British newspapers, which usually tend towards a eurosceptic position, argued that closer fiscal union between eurozone nations was a recipe for disaster.
And some also questioned whether Cameron was serious about clawing back powers from Brussels should that occur.
"Another emergency summit, another posturing display of egos and another round of haggling over what would seem to be yet another sticking-plaster solution," the eurosceptic Daily Mail said.
The popular centre-right paper said German Chancellor Angela Merkel's pre-summit comments that peace in Europe "should not be taken for granted" were "irresponsible, scaremongering warnings of war".
"When will the eurofanatics look reality in the face?" the paper's editorial asked.
"When will they accept that crises like this one will recur for as long as the eurozone retains 17 separate economic policies but only one currency".

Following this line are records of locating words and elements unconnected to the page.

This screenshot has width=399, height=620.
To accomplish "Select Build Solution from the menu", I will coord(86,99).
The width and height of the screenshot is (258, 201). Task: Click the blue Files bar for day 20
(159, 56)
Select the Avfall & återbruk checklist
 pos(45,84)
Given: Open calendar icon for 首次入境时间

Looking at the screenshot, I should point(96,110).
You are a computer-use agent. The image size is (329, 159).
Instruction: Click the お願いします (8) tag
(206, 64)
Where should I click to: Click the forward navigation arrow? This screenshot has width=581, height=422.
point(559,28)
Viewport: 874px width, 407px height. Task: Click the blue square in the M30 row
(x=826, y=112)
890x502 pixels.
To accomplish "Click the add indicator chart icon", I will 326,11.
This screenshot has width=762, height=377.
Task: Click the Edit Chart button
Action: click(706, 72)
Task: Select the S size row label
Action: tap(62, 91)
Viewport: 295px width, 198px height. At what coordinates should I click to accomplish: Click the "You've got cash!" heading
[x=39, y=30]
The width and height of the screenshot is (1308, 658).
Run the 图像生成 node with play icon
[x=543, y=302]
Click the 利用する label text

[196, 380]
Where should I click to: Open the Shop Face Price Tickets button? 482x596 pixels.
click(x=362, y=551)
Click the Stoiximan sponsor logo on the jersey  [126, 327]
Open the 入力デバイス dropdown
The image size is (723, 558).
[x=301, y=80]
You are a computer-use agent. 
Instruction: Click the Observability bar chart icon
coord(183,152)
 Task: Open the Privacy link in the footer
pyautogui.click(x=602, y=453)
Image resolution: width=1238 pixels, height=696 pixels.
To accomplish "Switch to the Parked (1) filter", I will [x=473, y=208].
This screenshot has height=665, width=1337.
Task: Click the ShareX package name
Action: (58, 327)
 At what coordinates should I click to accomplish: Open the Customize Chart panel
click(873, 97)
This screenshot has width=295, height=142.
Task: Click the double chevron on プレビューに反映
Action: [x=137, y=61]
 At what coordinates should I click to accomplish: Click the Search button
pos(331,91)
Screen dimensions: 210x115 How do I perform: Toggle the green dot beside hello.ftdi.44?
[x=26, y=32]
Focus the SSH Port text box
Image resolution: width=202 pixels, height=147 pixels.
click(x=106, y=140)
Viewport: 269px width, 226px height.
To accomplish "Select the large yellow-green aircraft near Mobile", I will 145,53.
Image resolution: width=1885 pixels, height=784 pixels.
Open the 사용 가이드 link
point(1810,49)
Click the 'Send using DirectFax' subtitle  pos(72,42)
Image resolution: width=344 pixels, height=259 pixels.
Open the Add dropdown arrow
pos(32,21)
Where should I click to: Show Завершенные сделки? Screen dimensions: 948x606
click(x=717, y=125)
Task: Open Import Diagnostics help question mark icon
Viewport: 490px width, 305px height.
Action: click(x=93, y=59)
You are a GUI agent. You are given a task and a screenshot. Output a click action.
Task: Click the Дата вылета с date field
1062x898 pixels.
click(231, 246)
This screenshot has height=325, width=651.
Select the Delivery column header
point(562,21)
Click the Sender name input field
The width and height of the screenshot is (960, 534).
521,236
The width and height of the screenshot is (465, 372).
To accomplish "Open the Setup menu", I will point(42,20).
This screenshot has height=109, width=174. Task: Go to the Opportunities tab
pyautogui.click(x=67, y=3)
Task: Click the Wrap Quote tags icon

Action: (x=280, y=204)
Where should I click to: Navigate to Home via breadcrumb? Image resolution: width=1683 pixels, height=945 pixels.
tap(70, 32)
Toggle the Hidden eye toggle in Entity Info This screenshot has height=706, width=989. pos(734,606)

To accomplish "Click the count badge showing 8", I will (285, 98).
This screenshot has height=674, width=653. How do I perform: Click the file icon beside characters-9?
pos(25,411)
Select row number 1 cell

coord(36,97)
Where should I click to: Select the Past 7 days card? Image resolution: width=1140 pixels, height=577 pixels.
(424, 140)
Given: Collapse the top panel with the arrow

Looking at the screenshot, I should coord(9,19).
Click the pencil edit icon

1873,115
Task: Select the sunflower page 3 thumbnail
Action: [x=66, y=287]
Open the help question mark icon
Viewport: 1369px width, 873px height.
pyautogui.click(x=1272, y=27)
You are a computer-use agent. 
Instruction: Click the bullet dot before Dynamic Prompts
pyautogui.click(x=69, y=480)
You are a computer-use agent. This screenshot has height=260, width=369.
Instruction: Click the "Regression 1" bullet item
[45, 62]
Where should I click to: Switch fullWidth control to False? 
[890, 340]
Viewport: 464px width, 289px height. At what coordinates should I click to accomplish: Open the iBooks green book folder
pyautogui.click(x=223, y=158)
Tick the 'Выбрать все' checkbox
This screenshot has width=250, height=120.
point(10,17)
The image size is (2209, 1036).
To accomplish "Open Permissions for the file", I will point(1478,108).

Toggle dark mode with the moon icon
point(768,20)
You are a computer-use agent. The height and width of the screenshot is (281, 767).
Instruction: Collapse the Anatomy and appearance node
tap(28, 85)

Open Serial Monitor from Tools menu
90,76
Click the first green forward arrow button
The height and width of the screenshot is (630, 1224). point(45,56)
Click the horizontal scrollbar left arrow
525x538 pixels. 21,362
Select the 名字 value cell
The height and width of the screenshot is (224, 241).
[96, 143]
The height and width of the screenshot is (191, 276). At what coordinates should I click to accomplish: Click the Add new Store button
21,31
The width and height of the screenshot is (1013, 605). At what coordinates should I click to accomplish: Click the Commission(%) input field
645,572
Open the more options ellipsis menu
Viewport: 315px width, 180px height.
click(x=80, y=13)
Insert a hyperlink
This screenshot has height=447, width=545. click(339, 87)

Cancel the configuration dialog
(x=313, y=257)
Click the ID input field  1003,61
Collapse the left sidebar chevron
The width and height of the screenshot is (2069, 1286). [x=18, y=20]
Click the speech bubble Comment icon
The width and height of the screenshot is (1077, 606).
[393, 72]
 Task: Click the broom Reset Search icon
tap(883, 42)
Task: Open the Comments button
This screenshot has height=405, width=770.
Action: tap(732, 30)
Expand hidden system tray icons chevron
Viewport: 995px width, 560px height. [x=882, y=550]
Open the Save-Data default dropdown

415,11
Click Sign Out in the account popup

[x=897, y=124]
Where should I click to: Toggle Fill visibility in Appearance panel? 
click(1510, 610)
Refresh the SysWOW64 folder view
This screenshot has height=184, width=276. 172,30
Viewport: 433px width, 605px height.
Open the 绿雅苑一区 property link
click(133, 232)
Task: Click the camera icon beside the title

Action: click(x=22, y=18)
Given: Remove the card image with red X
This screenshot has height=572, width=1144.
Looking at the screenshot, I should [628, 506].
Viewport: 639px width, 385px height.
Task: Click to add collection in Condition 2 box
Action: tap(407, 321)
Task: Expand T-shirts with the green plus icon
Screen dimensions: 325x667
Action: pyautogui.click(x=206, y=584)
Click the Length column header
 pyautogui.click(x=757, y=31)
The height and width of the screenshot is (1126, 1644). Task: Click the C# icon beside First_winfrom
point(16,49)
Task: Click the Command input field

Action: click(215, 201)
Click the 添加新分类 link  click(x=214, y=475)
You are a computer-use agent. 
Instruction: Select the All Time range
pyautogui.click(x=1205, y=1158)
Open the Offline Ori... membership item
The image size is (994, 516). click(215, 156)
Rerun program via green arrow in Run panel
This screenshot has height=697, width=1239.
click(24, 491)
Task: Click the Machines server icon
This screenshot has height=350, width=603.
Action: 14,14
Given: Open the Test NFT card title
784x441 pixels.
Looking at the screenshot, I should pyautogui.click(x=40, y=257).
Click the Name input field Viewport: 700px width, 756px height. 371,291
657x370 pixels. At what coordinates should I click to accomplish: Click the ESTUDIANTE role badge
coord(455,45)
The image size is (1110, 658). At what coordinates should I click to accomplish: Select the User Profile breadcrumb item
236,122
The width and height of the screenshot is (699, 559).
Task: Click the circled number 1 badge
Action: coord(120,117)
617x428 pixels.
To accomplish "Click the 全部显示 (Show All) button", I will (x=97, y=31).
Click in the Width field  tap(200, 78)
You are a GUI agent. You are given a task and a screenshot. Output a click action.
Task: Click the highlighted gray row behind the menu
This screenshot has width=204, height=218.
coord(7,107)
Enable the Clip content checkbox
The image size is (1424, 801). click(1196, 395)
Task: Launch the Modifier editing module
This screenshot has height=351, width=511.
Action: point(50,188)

The Times' editorial, headlined "Future Disharmony", said the deal heralded "a great shift in power, delivered in the unpoetic prose of Euro-jargon."
The bloc's "timid leaders" had stumbled into the deal, which could "last a little while but not for long," it predicted.
Even the centre-left Guardian, the country's most euro-friendly newspaper, expressed doubts about the deal.
"The continent's leaders emerged bleary-eyed into yesterday's grey Brussels dawn not with straightforward orders to institutions which actually exist, but with baffling plans to magic money out of somewhere," it said.
"It is to be very much hoped that their fiendishly complex plan can be delivered, since the alternative is certain depression."
Britain's eurosceptic commentators believe that eurozone leaders will insist on closer fiscal union in the future to prevent a widening of the regional disparities which contributed to the debt crisis.
They fear that would mean a diminished role for Britain in EU policy-making and so they they claim Cameron has the right to push for powers to be brought back under the control of national government.
"Cameron has some enormously significant choices to make," the rightwing Daily Telegraph noted in its editorial. "Which powers does he believe should be repatriated? What is his strategy for that?"